(What is needed): Can you quote, word for word, every line from the first line of the records below through the line containing "hybrid vehicles (637, 2496)", and nothing else?

Data section start

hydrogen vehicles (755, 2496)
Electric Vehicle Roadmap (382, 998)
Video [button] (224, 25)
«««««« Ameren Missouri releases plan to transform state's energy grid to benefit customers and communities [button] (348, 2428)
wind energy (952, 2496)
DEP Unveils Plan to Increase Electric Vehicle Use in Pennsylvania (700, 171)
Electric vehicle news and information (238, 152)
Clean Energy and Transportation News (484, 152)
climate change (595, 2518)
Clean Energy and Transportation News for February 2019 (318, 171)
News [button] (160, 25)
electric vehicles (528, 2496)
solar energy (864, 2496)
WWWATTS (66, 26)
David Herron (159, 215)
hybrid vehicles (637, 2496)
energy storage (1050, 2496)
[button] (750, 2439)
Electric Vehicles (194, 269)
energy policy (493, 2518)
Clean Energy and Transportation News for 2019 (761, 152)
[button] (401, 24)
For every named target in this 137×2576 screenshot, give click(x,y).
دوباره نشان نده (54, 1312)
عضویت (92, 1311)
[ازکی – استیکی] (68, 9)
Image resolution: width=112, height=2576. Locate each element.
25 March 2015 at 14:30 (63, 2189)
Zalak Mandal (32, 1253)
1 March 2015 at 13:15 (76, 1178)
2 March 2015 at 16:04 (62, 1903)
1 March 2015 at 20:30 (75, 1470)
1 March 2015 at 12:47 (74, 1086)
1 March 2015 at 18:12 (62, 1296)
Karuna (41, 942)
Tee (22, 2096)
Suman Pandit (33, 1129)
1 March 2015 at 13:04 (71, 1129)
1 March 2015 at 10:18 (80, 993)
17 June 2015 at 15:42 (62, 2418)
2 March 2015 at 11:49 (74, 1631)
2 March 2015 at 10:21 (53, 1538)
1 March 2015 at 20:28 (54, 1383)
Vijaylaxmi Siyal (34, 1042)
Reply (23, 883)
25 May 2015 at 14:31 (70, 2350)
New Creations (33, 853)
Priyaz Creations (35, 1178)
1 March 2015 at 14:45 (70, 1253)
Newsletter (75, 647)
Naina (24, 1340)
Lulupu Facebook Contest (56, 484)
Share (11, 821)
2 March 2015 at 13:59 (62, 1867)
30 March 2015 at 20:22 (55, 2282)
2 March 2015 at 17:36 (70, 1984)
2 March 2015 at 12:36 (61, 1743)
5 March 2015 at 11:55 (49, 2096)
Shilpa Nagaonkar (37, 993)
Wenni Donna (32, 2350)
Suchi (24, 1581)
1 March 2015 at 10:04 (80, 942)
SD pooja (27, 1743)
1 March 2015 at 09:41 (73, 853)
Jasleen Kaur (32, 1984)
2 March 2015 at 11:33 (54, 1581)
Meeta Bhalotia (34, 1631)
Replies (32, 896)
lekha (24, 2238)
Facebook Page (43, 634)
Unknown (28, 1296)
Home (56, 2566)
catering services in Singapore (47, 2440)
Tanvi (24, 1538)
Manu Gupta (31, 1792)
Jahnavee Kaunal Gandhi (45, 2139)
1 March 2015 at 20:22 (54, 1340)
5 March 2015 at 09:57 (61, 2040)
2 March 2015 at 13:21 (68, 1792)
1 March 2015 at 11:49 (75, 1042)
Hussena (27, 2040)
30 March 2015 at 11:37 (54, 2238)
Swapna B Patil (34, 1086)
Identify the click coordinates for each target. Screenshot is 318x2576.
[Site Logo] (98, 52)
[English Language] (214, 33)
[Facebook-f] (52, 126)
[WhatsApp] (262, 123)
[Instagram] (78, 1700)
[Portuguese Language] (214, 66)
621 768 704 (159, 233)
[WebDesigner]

Data section end

(Response for this exercise):
hydrogen vehicles (755, 2496)
Electric Vehicle Roadmap (382, 998)
Video [button] (224, 25)
«««««« Ameren Missouri releases plan to transform state's energy grid to benefit customers and communities [button] (348, 2428)
wind energy (952, 2496)
DEP Unveils Plan to Increase Electric Vehicle Use in Pennsylvania (700, 171)
Electric vehicle news and information (238, 152)
Clean Energy and Transportation News (484, 152)
climate change (595, 2518)
Clean Energy and Transportation News for February 2019 (318, 171)
News [button] (160, 25)
electric vehicles (528, 2496)
solar energy (864, 2496)
WWWATTS (66, 26)
David Herron (159, 215)
hybrid vehicles (637, 2496)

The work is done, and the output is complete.